There are traffic lights at the roundabouts, and the traffic flows so smoothly I am astounded. There is still a lot of traffic around the seven to nine at night shopping/dining/visiting time, but the traffic lights have regulated the formerly death-defying roundabouts.

“Go! Go!” I told AdventureMan as the light started flashing green, and he just looked at me as if I had grown a second head.

“Flashing green means STOP!” he informed me.

“Flashing YELLOW means stop,” I informed him right back.

“Not in Qatar,” he said with the tone of voice that says ‘don’t argue this point with me.’

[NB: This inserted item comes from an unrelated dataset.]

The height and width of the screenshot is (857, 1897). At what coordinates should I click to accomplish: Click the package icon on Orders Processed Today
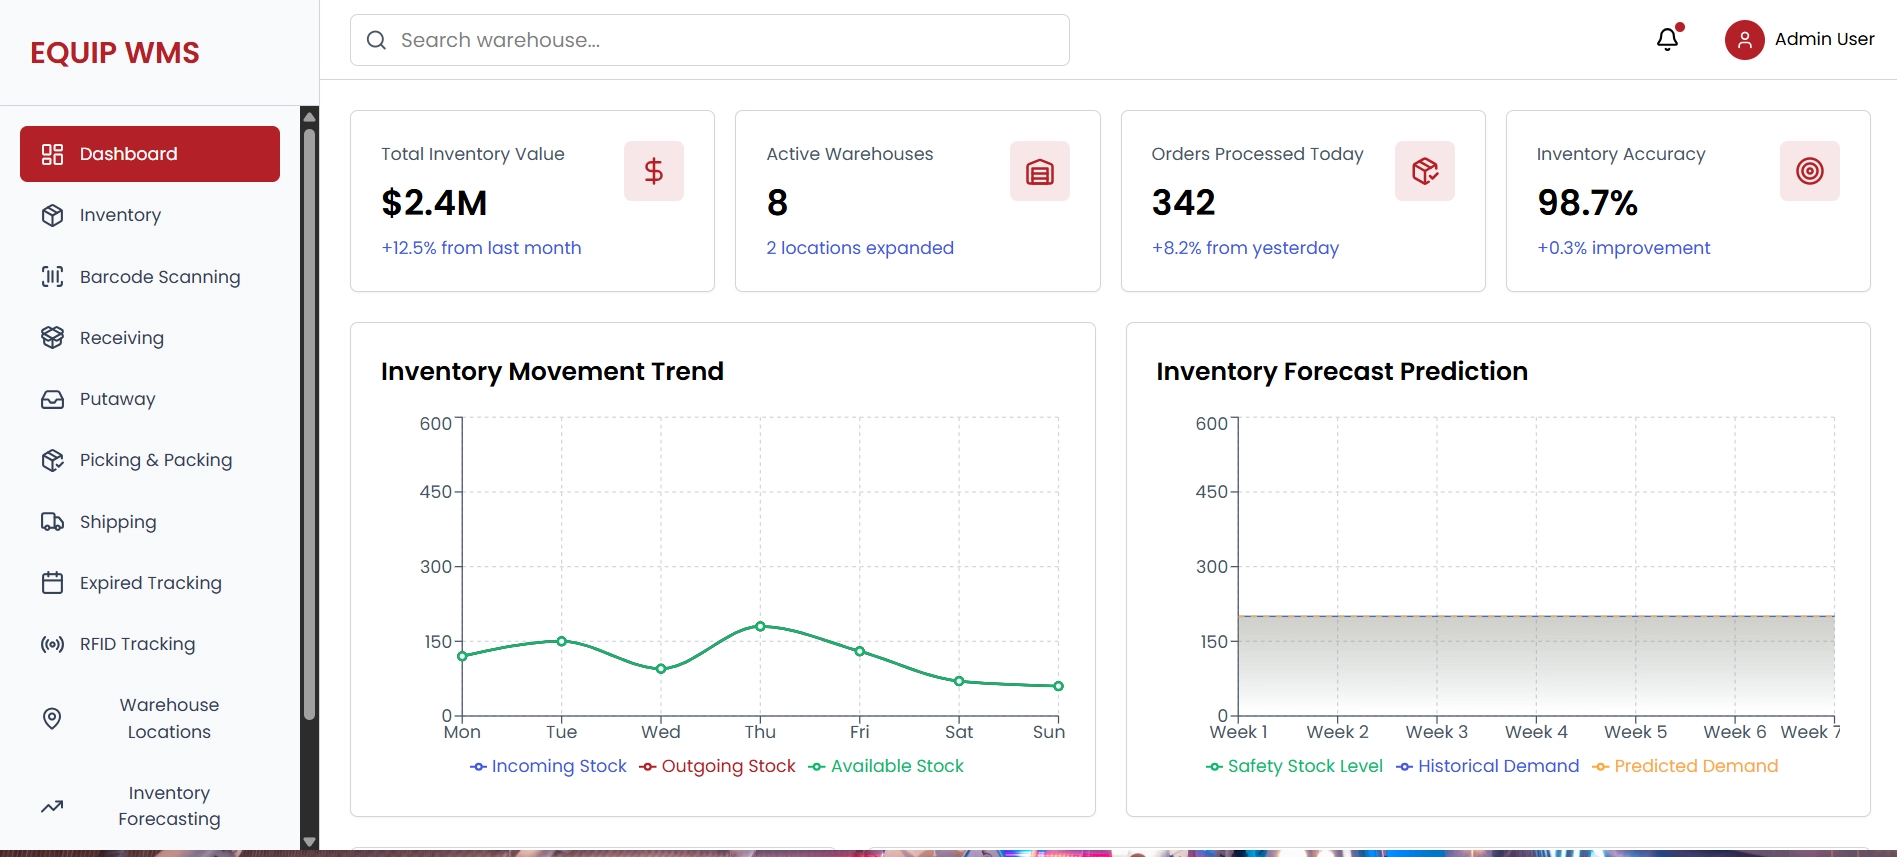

At dinner I learned he was absolutely right. If you enter a traffic circle on a flashing green and the light changes, the cameras – they are everywhere – will take your photo. They will take your photo and you will have a fine, a whopper of a fine, QR6,0000. That translates to around $1,700 in US Dollars. Gasp. And – here’s the cruncher – it is ENFORCED.

There was a time when I lived in Qatar before when the huge SUV behind me pushed me into the roundabout when I wasn’t moving fast enough for him. You still see the cowboys drive up on the sidewalks to cut across an empty field, but there are fewer and fewer of those empty fields left in Qatar. There is none of the speeding and weaving along the ring roads we used to see – there are cameras EVERYWHERE. People get fines for waiting at the airport doors, instead of parking. People get significant fines for going even 10 km over the speed limit. Points are assessed for moving violations, and they add up fast.

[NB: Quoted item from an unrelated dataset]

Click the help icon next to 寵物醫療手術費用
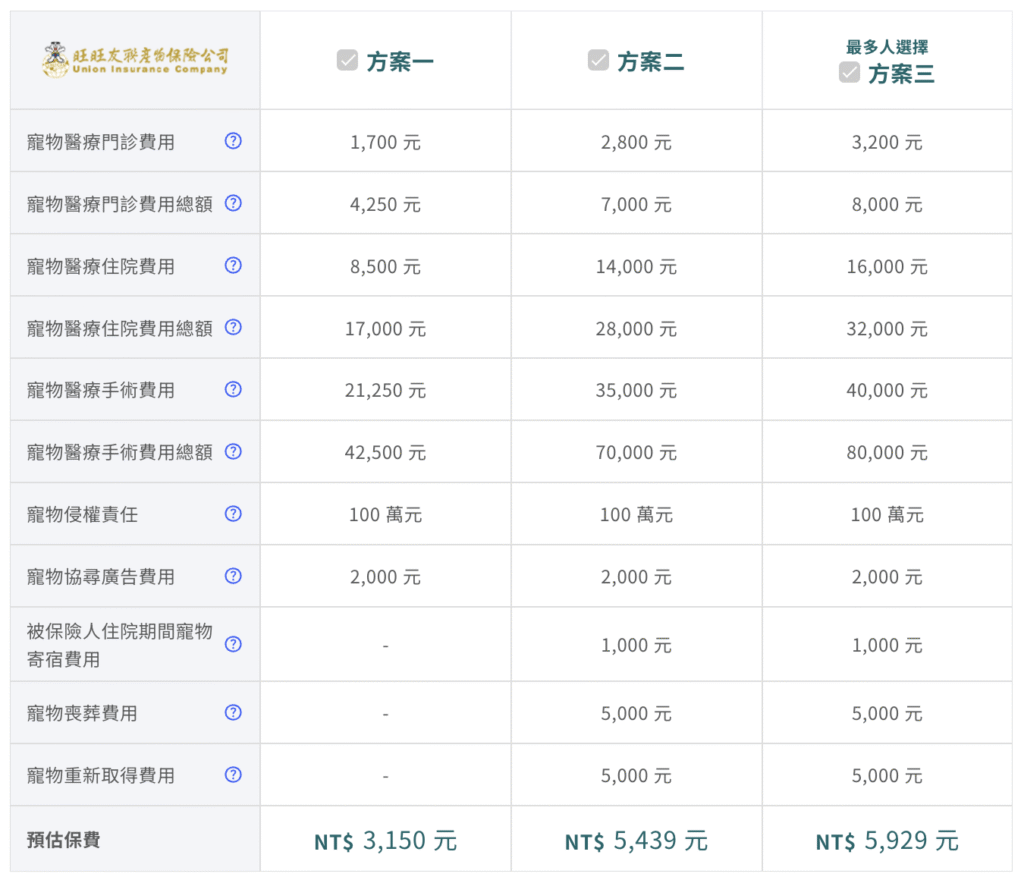The image size is (1024, 880). (232, 389)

I’m going to have to improve my driving skills. I developed some aggressive habits, driving in Kuwait, and I am going to have to tone it down to survive the cameras in Qatar.

I am very interested to see how rapidly behavior can change when penalties are enforced. I am truly (and happily) shocked an how effective it can be. I await with great interest the year-end statistics, to see how the accident rate has been brought down – I bet we all get a very good surprise.

June 8, 2009 - Posted by | Community, Cultural, Doha, ExPat Life, Kuwait, Law and Order, Living Conditions, Qatar

4 Comments »

  1. See…

    6 years only… and the population have learned driving manners by enforcing obscene fines on them!!!

    We have fines and cameras and rules…yet people still defy! I wonder what else is needed to shake them into civilized driving?!

    Daddy's Girl's avatar Comment by Daddy's Girl | June 8, 2009 | Reply

  2. Actually, Daddy’s Girl, I think the cameras and fines have only been in place and enforced for maybe one year – MAYBE a little longer, but I don’t think so. If you make it painful enough, people change.

    I’ve seen the cameras going up in Kuwait, too. Maybe Kuwait is about to get a little shake-up, you think? All it takes is a willingness, from the top down, to commit to equal enforcement across the board, against all violators. It can happen. Yes, it can. 🙂

    intlxpatr's avatar Comment by intlxpatr | June 8, 2009 | Reply

  3. If the fines are horrendous you open the door for bribes and abuse . You got to balance fines and enforcement

    daggero's avatar Comment by daggero | June 8, 2009 | Reply

  4. Good point, as usual, Daggero. I think the fine has to be enough to get someone’s attention, and the enforcement has to be consistent and applied equally to all. I hadn’t thought about the bribes and abuse . . . And first, you have to enforce the laws.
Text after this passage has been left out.